Glasgow Caledonian University Study on Sales Data
SalesFitness Group believe that there are three levers that can be pulled to improve sales performance.
Activity – the right quantity of sales contacts
Concentration of effort – talking to the right people in the right organisations about the right things
Effectiveness- selling in the right way.
SalesWisdom, the thought leadership and analytics division of SalesFitnessGroup commissioned an independent research project conducted in 2020.
This research project conducted in 2020, looked at how the levels of activity can be improved and what happened when a sales team re-examined its concentration of effort.
The project was undertaken as part of a dissertation for an M.Sc.in Big Data by Aliona Tarasenco under the supervision of Dr. Yan Zhang and Professor Gordon Morrison of the Department of Computing, Glasgow Caledonian University. The M.Sc. was awarded a Distinction.
The first lever that was analysed was activity. The research anonymously and randomly measured the number of customer visits before and after using SalesRelay taking 107,302 customer visits by salespeople from 10 sales teams selected randomly from the client base.
The baseline was 100 and the change in the number of calls was measured over 4 week periods for a year. Simply concentrating on activity levels, recording them via the app and reporting to management had an immediate effect which was maintained through the year. There was also a significant impact because recording on the app saved wasted time recording and reporting.
There were a couple of seasonal dips but even 12 months in, the app usage was resulting in 87% more calls being made than at the start of usage.
While the variable costs of selling increased (e.g. miles travelled) the fixed costs (e.g. sales salaries) remained unchanged. So a salesperson with £50,000 fixed costs carrying out 10 sales visits a week a the start of the usage had a fixed cost per call of £96 whereas a year later their cost per call had dropped to £51 (fixed costs excluding extra mileage etc.)
The data did not allow for a direct correlation between number of calls and sales result there was no evidence of a change in conversion ratios.

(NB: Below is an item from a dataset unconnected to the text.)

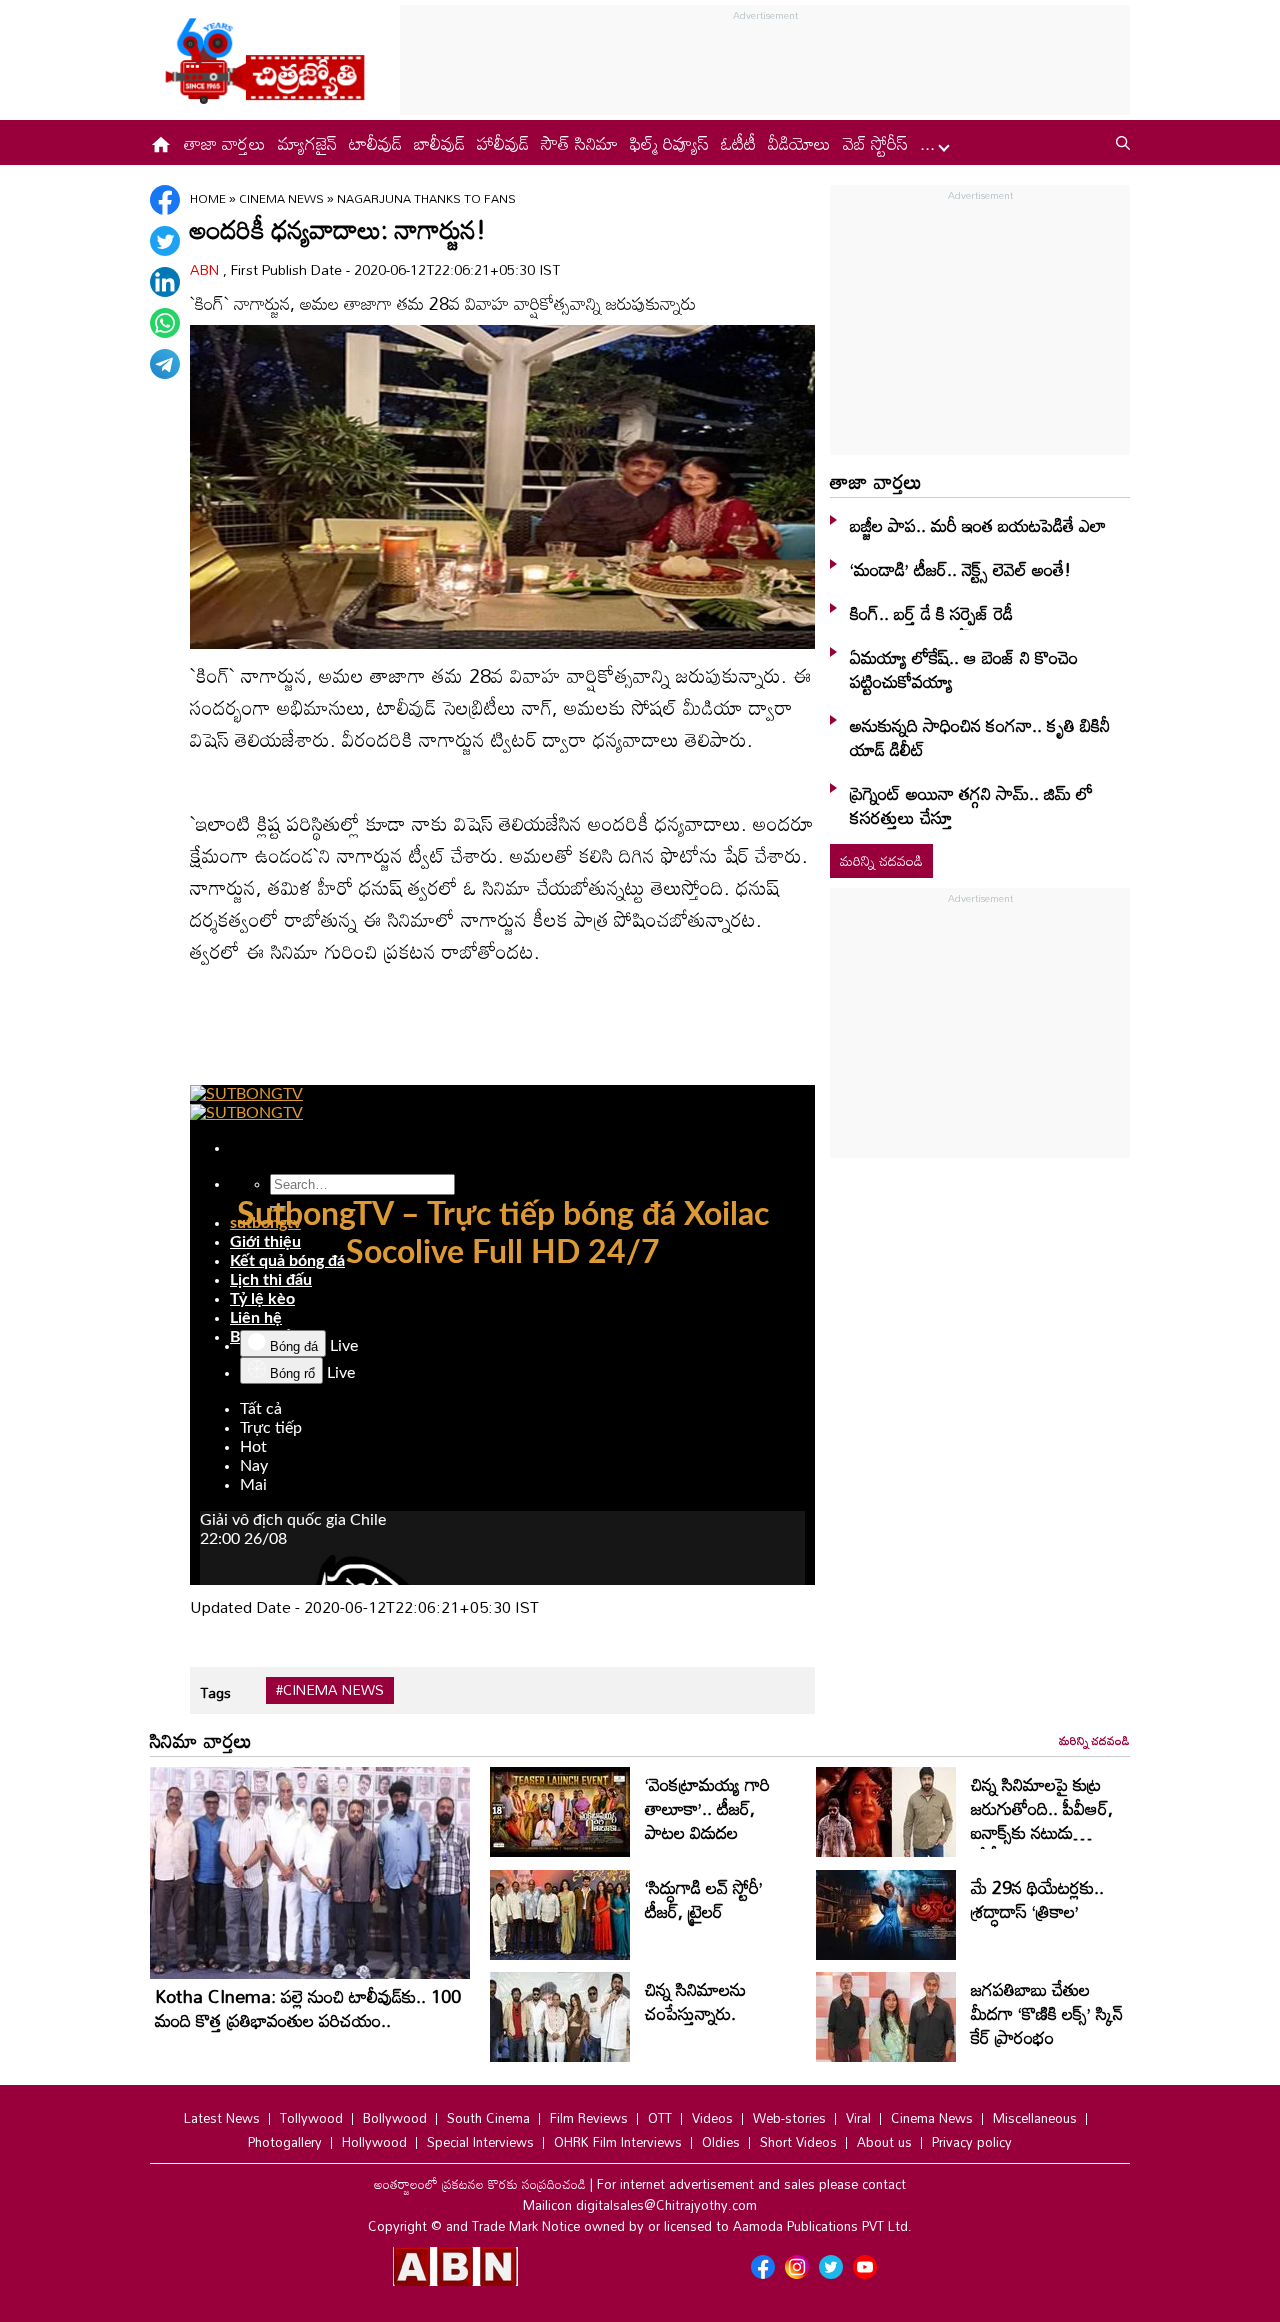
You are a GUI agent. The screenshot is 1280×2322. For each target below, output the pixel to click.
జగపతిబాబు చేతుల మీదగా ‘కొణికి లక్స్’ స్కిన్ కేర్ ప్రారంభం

It is clear that one of the simplest and quickest ways of improving the sales result is to raise activity levels. This could be by increasing the size of the salesforce or by increasing the call-rate of existing salespeople. This can be achieved by more active management, setting intelligent but clear activity targets and by removing “time stealers” such as admin tasks.
Concentration of effort
One company in the study saw how concentration of effort impacts on conversion ratios. The analysis of the data in this part of the research 121.465 visits were analysed to observe the impact of talking to different people about different products.
The research showed sales visits to buyers with the job title “director” achieved a conversion ratio of 56% compared to a 27% rate for those with the title “manager”. And with higher value sales, the gap widened further to 35% for directors compared to only 10% for managers.
The research also showed that picking the right product to sell was essential. One company in the study didn’t take advantage of the data they had available to understand the difference in conversion ratios. The analysis of the data showed that where salespeople concentrated on product A, they achieved a conversion ratio of only 7% but managed a 59% conversion ratio for product B. It means that it took 2 visits to sell product B but 14 visits to sell product A.
There are many aspects of sales effectiveness from individual skills to management coaching. The research focussed on one element only – the way sales people planned their sales visits and could explain the purpose of a call i.e. they defined why they were conducting the visit. Where salespeople are asked to record the call’s purpose. The research looked at the difference between a “territory call”, where the salesperson dropped in to see the customer without an agenda, and a planned call with a defined purpose and pre-agreed agenda. Unplanned calls generated a 23% conversion. However, where a definite goal was agreed, the conversion ratio improved to 68%.
Pulling the right levers can have a measurable impact on the result.
Increasing activity levels is probably the fastest way to have an impact.
Changing the concentration of effort can have a significant effect on conversion ratios and average value.
Improving individual and team effectiveness carries across to improved conversion ratios and (not covered in this piece of research) margins, share of wallet and order value.
Interestingly the data was a much better analyser of a “good” sales call than the opinion of the individual salesperson. Salespeople were asked their view of whether the sales call had gone well, badly or ‘no comment’. The calls perceived by the salesperson as positive saw a conversion ratio of 27% while those that were not perceived as positive achieved a 20% conversion. There is not much correlation between a call perceived as positive and one perceived as neutral or negative. Opinion will give you some indication, but when you compare what opinion tells you and what data tells you, then data-based decision making clearly is more effective. The conclusion is clear; if you don’t have this level of data, then you’re putting money into your salesforce to operate in the dark
Every aspect of the sales operation can be measured and quantified to drive insight that can transform the effectiveness of sales teams and accelerate the growth of the business.
SalesWisdom, the thought leadership and analytics division of SalesFitnessGroup recognises the importance of independent research and working with Universities to further our mission of supporting professional sales and the integrity of our insights and results – expect more in future newsletters.